The TV show in front of us flashes bold colors, catching my wandering eyes. Definitely lost my place on the puzzle.
“I saw you standing there with your hands in your pockets. The weight of the world was on your shoulders. And at the time, little did I know it was two worlds.”
Kian’s and mine. Because I tried to shelter Kian from everything, and that day in the parking lot at the gas station, I was crumbling under the pressure.
“Yeah, not my finest moment,” I try to joke, because if I don’t laugh, I’ll cry.
“I looked at you and saw my younger self. Someone helped me out when I was that age, too, and I knew it was a sign that life was coming to collect.”
“And now?” I ask hesitantly. Because he’s done more than needed, but for some reason he always shows up when we need him the most.
“Now, what?” he says with an attitude, like I shouldn’t be asking him so many questions.
“Why are you still helping me? Helping us?”
“Because I took the two of you under my wing that day, and I made you a promise. Do you remember what it was?”
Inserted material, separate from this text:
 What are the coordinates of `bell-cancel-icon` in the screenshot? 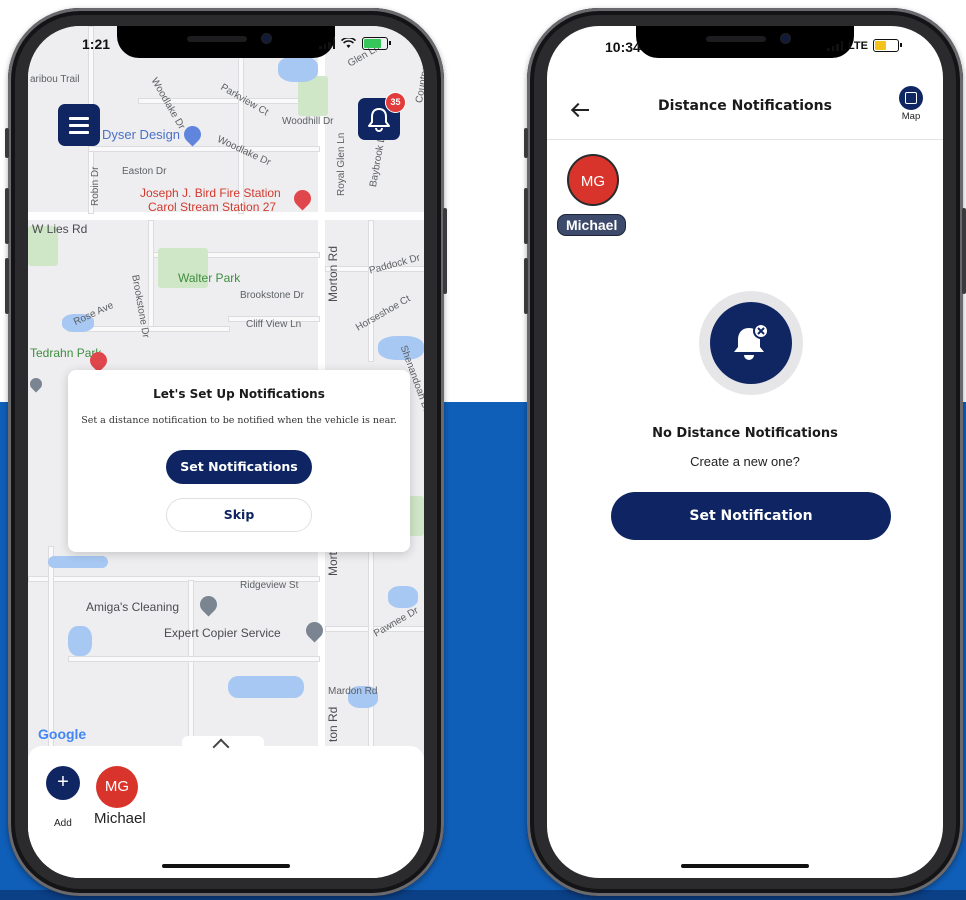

I nod my head. It was a promise so many people have broken, except Mitch and Kian. “You promised to never leave.” I reply in a small voice, still remembering the scared teenager I used to be. The only reason I ever had a chance at living a better life was because of him.
“That I did, and I don’t regret it at all. You and Kian are the closest things to kids I’ve ever had.”
Well, fuck me. Me and Kian have always considered ourselves the annoying children that Mitch never wanted. But hearing he doesn’t regret it fixes a piece of me that I didn’t know was broken.
“And you’re the only dad we’ve ever needed,” I tell him.